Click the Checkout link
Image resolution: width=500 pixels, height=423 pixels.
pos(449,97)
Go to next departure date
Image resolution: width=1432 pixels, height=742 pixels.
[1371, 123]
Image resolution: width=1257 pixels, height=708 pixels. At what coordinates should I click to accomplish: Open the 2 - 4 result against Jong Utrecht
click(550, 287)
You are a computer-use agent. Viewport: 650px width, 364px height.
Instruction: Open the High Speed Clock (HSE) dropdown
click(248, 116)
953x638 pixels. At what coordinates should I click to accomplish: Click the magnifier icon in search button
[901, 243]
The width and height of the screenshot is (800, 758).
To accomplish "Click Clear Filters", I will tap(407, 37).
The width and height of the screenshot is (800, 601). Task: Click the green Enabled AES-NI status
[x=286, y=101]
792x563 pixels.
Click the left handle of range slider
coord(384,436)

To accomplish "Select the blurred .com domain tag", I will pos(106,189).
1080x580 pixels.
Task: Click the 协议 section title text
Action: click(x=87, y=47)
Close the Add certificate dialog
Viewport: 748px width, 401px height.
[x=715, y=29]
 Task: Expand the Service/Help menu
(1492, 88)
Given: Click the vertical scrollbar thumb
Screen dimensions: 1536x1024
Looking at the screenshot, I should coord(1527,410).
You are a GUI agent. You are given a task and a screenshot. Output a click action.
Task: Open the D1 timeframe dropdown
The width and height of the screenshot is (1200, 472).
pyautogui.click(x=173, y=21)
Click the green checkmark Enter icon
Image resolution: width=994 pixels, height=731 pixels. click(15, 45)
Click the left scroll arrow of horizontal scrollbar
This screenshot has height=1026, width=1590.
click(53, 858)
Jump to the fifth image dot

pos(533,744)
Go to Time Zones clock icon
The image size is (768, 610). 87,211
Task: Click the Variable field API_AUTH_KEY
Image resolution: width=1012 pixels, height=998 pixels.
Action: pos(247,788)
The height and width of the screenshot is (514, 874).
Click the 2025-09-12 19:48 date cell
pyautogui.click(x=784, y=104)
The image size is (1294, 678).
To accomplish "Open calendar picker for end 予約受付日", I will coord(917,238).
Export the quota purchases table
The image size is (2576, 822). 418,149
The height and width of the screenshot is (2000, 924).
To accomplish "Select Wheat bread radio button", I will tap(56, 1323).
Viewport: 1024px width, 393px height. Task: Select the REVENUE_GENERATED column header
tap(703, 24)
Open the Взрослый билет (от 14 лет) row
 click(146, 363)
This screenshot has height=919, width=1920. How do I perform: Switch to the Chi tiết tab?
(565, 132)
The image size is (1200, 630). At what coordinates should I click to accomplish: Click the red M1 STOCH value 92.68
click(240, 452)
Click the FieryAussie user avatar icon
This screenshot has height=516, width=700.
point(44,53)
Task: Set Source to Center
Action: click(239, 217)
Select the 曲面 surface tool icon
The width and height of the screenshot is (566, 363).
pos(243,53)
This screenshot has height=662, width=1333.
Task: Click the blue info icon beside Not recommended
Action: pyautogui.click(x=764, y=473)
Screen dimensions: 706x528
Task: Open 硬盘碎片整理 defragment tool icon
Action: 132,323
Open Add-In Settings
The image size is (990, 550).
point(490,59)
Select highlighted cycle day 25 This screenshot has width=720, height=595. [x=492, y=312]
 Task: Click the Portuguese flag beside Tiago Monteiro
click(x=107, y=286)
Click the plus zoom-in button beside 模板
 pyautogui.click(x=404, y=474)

■ **What is expected**
In the listing, find every line with the word "agent" and return it.

■ **Task response**
You are a computer-use agent. Viewport: 650px width, 364px height.
You are a GUI agent. You are given a task and a screenshot. Output a click action.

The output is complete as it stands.